WHAT TO WORK ON — In this exercise, copy exactly the lines from the one that contains "Expand the address bar history dropdown" through the end of the entries below; pictures are not copied.

[Dataset entries]
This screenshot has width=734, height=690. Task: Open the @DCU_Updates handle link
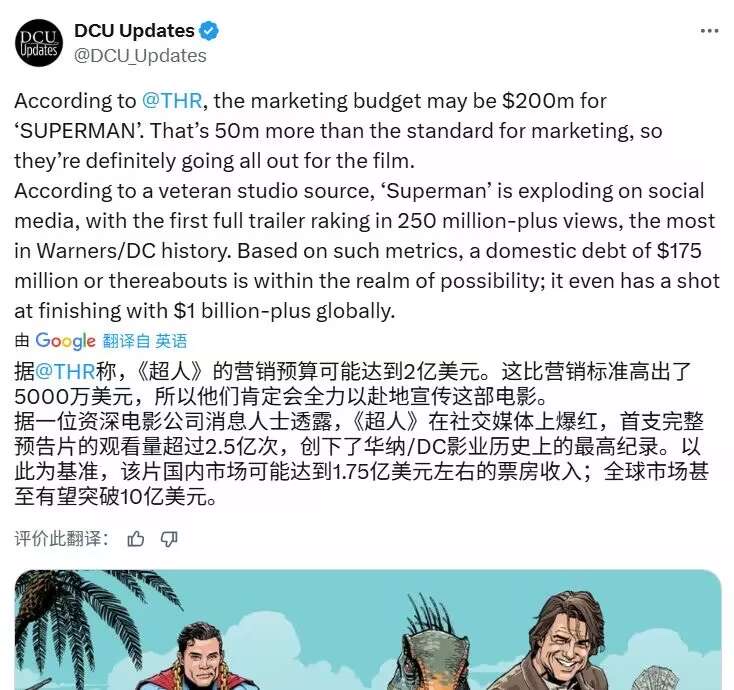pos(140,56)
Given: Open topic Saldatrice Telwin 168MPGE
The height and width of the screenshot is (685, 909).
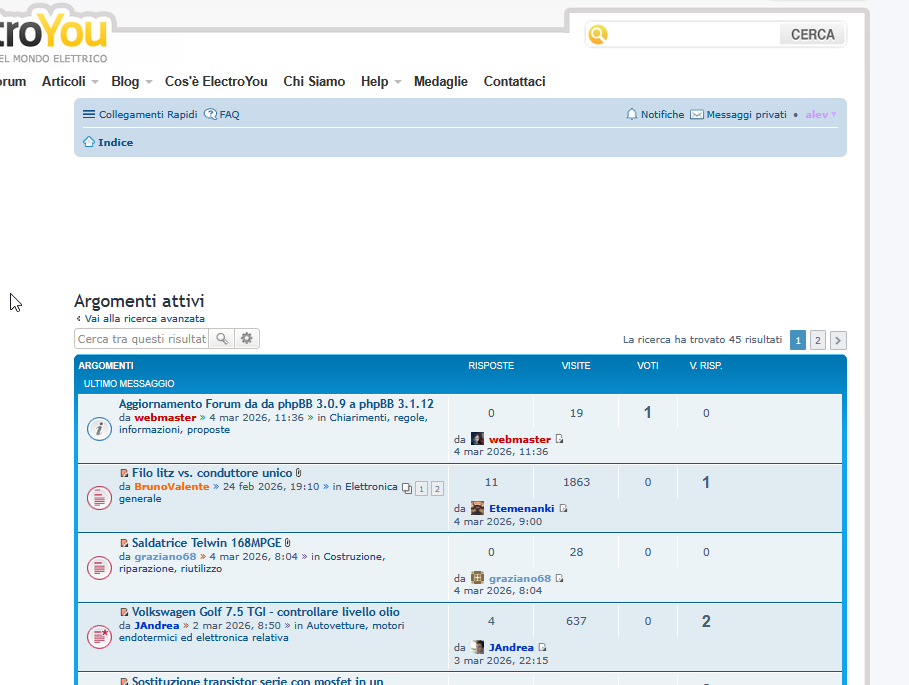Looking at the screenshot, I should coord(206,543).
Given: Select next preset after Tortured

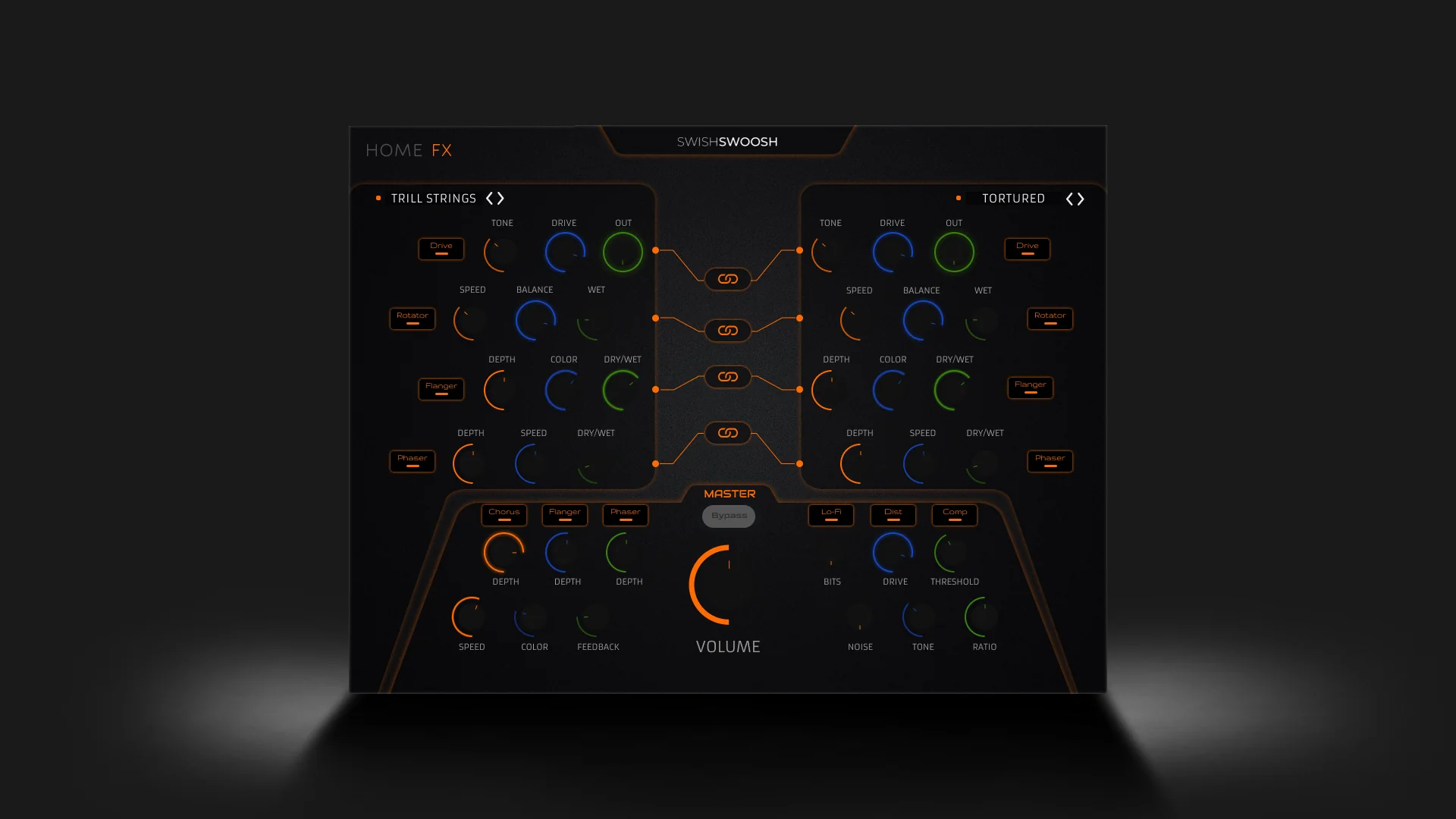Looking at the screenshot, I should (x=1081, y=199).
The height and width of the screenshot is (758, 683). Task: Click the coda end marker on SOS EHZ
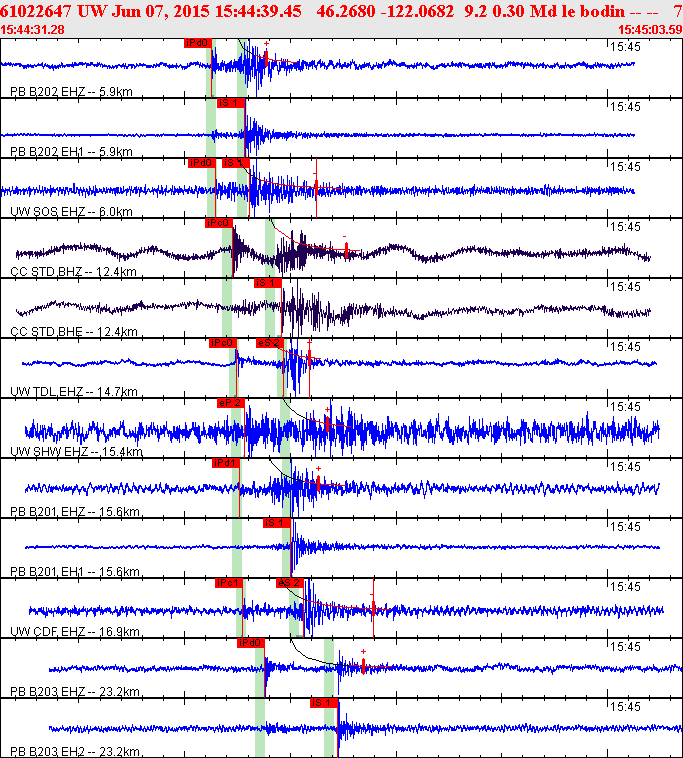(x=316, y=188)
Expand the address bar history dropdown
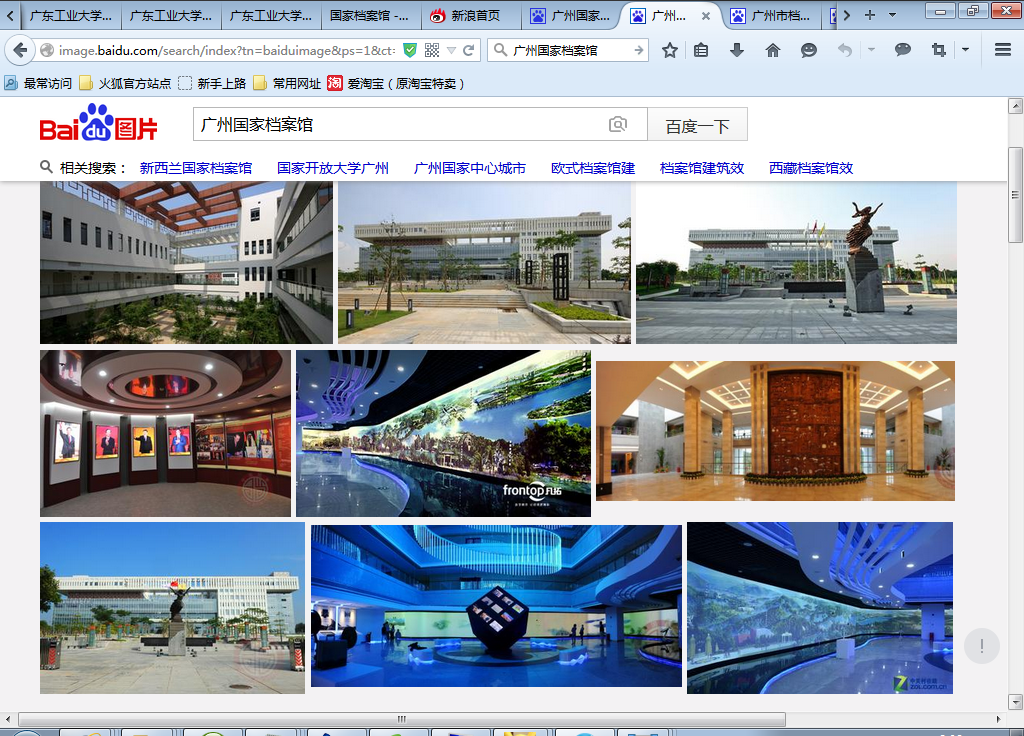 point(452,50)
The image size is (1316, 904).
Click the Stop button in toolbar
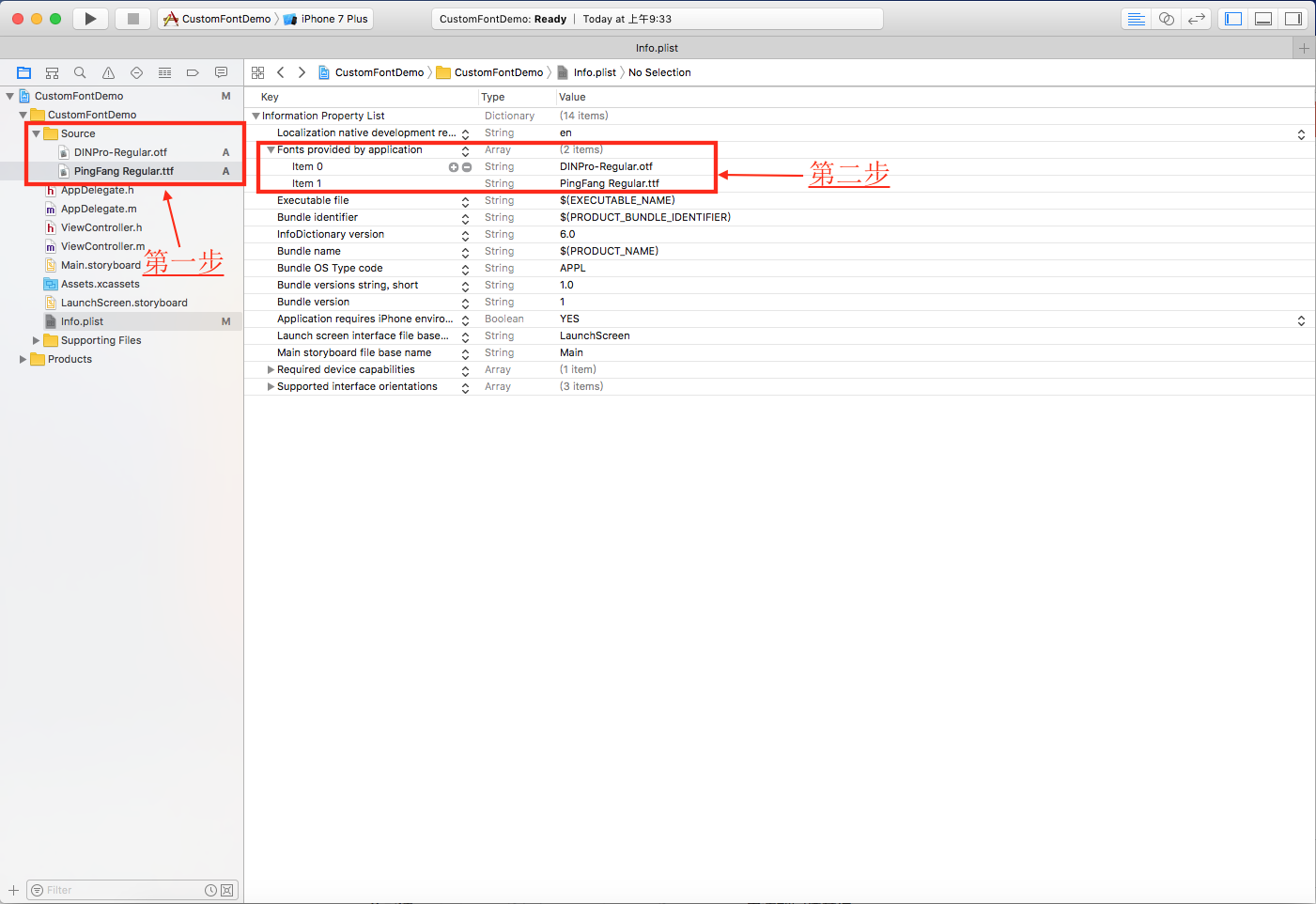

EXERCISE ANSWER —
Expand the address bar history dropdown
 point(452,50)
The image size is (1316, 904).
Click the Stop button in toolbar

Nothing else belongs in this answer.